THE RECORDS:
※

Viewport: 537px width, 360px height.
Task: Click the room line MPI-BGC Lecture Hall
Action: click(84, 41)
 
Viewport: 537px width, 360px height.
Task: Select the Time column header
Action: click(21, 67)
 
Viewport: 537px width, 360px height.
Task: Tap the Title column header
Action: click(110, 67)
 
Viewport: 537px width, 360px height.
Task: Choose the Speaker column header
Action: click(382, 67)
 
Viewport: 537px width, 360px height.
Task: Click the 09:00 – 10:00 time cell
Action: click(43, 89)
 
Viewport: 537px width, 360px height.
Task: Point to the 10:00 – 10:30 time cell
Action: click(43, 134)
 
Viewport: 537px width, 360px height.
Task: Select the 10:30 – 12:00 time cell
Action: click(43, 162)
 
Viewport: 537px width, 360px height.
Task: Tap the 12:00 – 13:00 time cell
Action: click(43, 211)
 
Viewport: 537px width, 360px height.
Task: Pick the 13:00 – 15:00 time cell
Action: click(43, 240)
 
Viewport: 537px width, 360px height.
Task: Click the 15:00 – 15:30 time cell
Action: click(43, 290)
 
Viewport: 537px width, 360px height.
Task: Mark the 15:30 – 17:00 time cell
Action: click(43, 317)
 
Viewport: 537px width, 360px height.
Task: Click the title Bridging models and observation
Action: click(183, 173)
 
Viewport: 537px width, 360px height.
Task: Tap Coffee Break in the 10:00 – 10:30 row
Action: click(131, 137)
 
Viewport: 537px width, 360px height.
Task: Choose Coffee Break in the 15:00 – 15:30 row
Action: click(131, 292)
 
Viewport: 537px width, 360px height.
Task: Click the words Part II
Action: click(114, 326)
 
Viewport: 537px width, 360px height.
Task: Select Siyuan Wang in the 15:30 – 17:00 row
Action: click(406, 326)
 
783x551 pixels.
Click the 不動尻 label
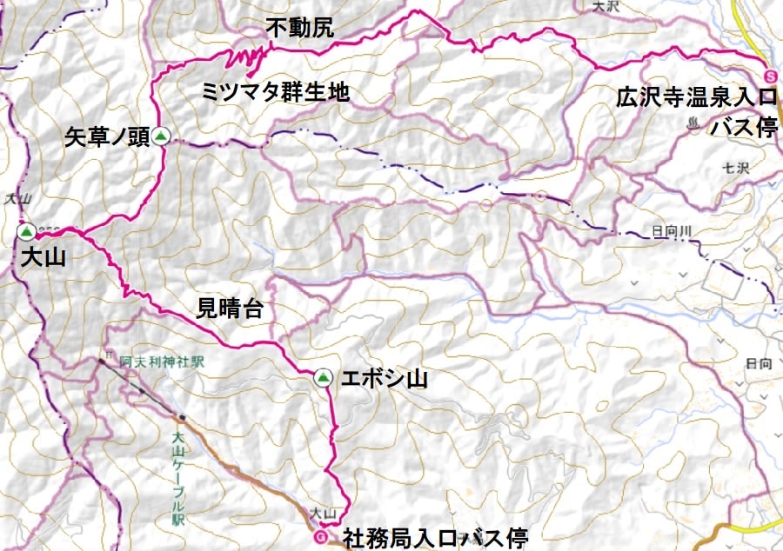(299, 28)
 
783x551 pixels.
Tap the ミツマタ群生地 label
(276, 91)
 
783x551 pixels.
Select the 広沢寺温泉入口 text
(696, 96)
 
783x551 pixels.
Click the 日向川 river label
(670, 231)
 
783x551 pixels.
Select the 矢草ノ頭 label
(106, 136)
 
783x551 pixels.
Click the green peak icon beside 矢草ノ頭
(160, 136)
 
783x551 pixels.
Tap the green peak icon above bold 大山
(26, 231)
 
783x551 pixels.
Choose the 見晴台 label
(231, 308)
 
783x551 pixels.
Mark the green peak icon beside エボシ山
(323, 378)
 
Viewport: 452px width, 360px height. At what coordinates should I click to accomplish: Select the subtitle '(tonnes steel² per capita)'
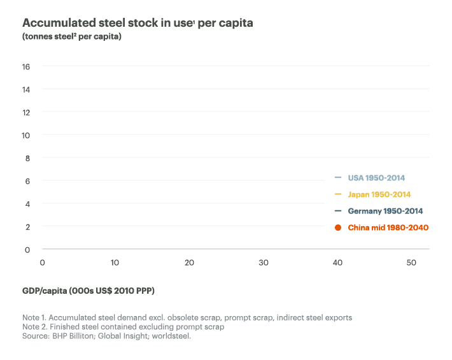coord(72,36)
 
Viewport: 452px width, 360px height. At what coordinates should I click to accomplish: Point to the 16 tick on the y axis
coord(26,66)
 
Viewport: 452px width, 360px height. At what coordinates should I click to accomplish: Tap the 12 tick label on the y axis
coord(26,112)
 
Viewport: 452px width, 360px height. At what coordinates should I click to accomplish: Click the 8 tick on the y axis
coord(27,158)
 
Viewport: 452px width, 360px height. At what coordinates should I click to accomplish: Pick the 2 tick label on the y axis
coord(27,227)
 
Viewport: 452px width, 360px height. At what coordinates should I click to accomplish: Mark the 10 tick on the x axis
coord(115,263)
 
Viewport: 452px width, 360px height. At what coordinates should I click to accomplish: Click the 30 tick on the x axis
coord(263,263)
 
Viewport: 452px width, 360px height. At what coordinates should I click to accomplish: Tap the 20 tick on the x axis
coord(189,263)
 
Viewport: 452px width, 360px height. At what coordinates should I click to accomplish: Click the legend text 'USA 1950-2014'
coord(376,178)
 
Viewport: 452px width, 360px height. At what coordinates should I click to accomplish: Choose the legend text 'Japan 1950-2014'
coord(379,194)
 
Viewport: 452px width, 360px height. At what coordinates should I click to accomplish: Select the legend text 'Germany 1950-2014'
coord(385,211)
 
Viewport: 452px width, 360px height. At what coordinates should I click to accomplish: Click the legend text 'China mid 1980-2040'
coord(388,227)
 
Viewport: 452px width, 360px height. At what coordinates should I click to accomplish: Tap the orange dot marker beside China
coord(338,227)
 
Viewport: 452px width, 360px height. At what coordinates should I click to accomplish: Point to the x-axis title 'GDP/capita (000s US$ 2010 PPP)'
coord(88,291)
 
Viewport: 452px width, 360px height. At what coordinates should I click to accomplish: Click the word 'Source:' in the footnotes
coord(38,336)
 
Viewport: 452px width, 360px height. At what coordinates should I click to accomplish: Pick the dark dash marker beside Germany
coord(338,211)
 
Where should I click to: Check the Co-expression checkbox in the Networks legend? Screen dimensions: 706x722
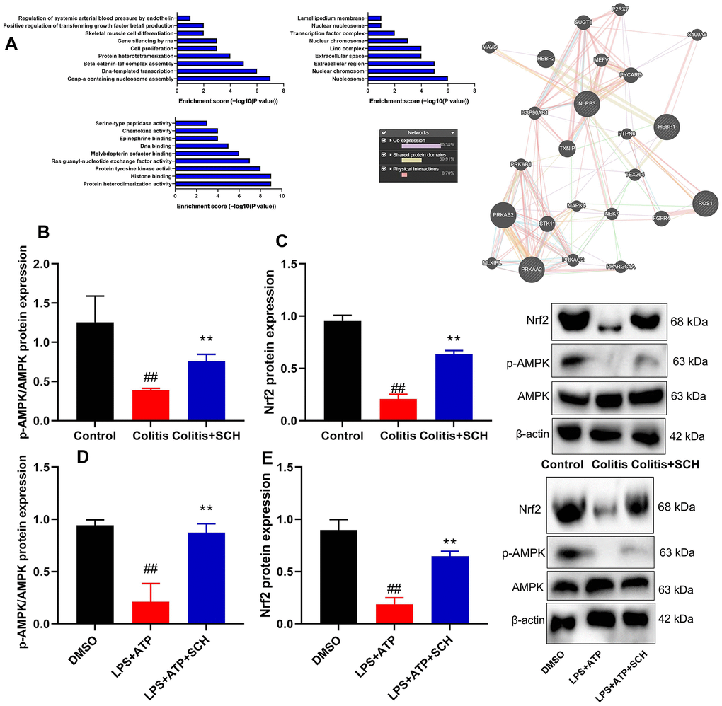pos(384,140)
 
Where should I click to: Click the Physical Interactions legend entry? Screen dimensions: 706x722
pos(418,169)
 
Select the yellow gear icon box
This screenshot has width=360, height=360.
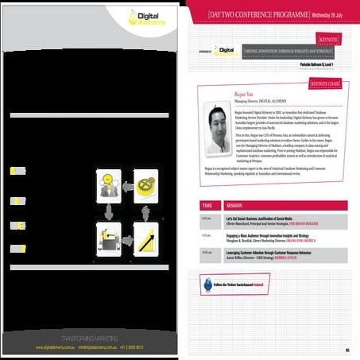click(x=145, y=185)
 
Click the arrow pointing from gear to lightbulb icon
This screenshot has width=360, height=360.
click(x=127, y=185)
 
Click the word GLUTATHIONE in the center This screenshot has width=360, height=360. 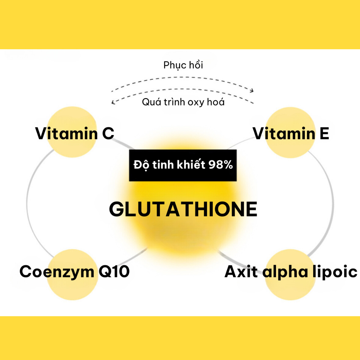[x=183, y=210]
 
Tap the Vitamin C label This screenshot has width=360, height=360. [x=75, y=134]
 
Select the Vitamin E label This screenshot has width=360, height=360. [x=291, y=134]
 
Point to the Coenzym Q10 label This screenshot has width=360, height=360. [x=75, y=272]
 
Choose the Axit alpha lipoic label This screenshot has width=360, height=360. [x=291, y=272]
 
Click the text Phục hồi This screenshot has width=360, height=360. [x=183, y=65]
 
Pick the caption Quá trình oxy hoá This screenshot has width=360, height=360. [x=183, y=102]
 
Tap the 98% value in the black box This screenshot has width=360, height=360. [x=220, y=165]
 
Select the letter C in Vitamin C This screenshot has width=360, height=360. [x=107, y=134]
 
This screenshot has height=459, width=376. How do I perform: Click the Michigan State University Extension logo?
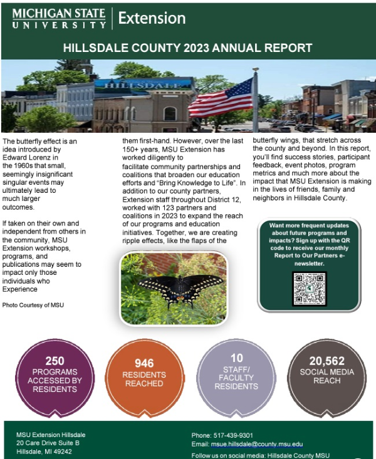point(98,18)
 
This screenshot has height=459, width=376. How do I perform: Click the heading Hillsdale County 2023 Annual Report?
point(188,48)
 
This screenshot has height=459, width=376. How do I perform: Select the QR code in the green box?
point(309,289)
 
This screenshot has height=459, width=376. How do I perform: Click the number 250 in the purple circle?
point(55,361)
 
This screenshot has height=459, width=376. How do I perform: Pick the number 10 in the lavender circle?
point(236,358)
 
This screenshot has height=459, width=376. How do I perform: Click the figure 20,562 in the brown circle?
point(326,361)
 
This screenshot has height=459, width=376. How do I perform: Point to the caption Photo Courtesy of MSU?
point(33,304)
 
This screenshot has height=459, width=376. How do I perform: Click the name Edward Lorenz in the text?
point(28,158)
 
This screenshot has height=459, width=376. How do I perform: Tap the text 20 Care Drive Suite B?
point(48,443)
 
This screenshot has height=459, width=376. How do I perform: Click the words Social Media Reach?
point(326,376)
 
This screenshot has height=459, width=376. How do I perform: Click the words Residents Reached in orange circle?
point(144,379)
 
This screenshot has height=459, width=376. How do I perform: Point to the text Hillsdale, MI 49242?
point(44,451)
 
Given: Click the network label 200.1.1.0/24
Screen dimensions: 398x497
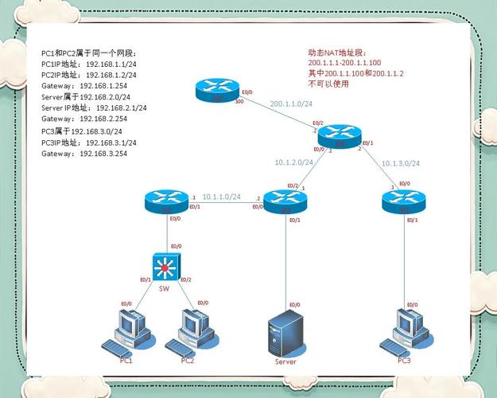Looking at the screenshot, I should click(289, 103).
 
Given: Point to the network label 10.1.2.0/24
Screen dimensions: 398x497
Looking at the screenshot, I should click(293, 162).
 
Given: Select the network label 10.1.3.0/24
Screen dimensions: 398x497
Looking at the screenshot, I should click(400, 162).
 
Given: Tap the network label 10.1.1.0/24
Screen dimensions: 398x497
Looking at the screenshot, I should click(221, 197).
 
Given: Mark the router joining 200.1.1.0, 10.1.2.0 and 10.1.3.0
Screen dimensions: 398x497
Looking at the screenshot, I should click(339, 135).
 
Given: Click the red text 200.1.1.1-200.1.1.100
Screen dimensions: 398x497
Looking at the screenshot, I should click(344, 61).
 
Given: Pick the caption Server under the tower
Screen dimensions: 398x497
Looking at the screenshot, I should click(285, 361).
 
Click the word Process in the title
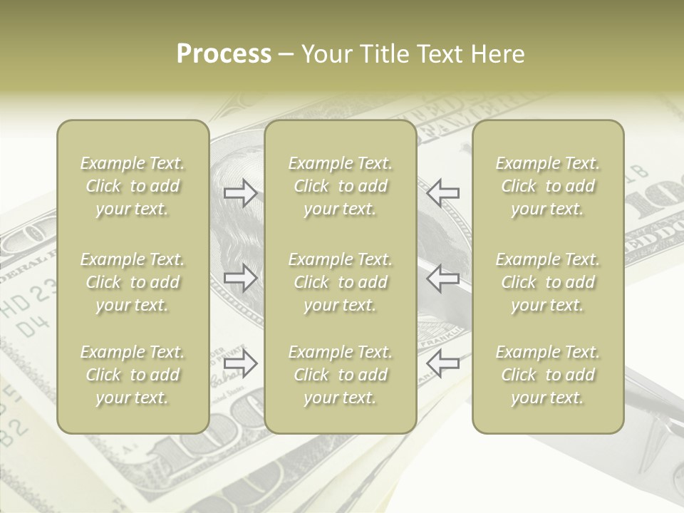pyautogui.click(x=224, y=54)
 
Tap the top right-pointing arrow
pyautogui.click(x=241, y=193)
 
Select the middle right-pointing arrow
pyautogui.click(x=241, y=277)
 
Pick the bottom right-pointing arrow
pyautogui.click(x=241, y=363)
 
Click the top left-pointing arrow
pyautogui.click(x=443, y=192)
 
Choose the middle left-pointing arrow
pyautogui.click(x=443, y=277)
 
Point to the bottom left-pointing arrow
pyautogui.click(x=443, y=363)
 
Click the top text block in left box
pyautogui.click(x=133, y=186)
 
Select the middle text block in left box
pyautogui.click(x=133, y=282)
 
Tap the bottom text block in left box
pyautogui.click(x=133, y=375)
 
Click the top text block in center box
pyautogui.click(x=340, y=186)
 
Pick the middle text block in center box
pyautogui.click(x=340, y=282)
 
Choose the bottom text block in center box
pyautogui.click(x=340, y=375)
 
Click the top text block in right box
pyautogui.click(x=547, y=186)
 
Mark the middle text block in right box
pyautogui.click(x=547, y=282)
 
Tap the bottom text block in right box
pyautogui.click(x=547, y=375)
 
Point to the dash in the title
pyautogui.click(x=286, y=55)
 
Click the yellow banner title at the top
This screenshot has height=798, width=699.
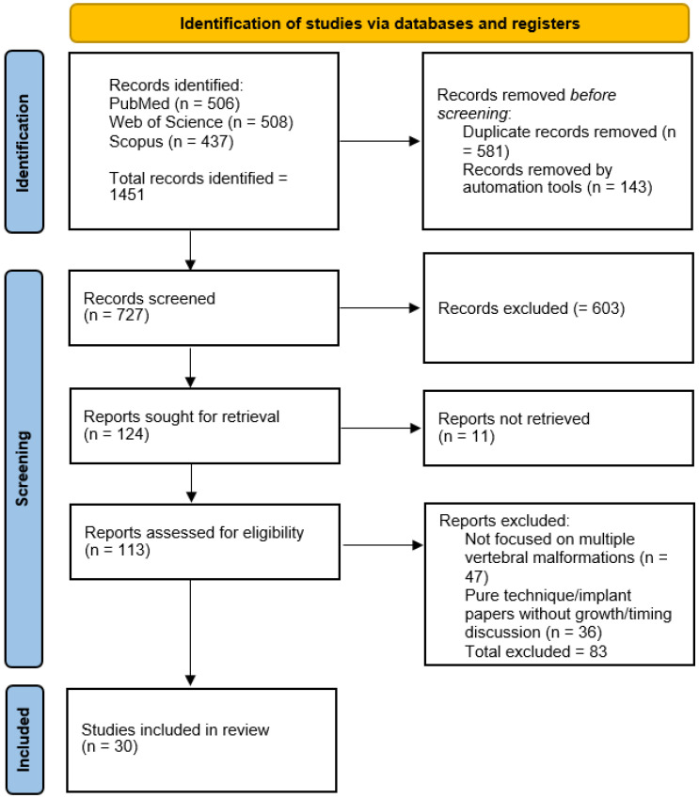point(379,23)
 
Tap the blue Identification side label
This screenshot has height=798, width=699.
point(24,142)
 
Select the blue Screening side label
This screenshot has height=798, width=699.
point(24,468)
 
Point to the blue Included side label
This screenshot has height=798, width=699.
point(24,740)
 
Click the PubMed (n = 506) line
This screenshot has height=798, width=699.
point(174,103)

※

THE EXERCISE: Print the records verbatim from their first line through the line containing "Action: click(382, 67)", including both of those lines.

FINAL ANSWER:
Viewport: 537px width, 360px height.
Task: Click the room line MPI-BGC Lecture Hall
Action: click(84, 41)
 
Viewport: 537px width, 360px height.
Task: Select the Time column header
Action: click(21, 67)
 
Viewport: 537px width, 360px height.
Task: Tap the Title column header
Action: click(110, 67)
 
Viewport: 537px width, 360px height.
Task: Choose the Speaker column header
Action: click(382, 67)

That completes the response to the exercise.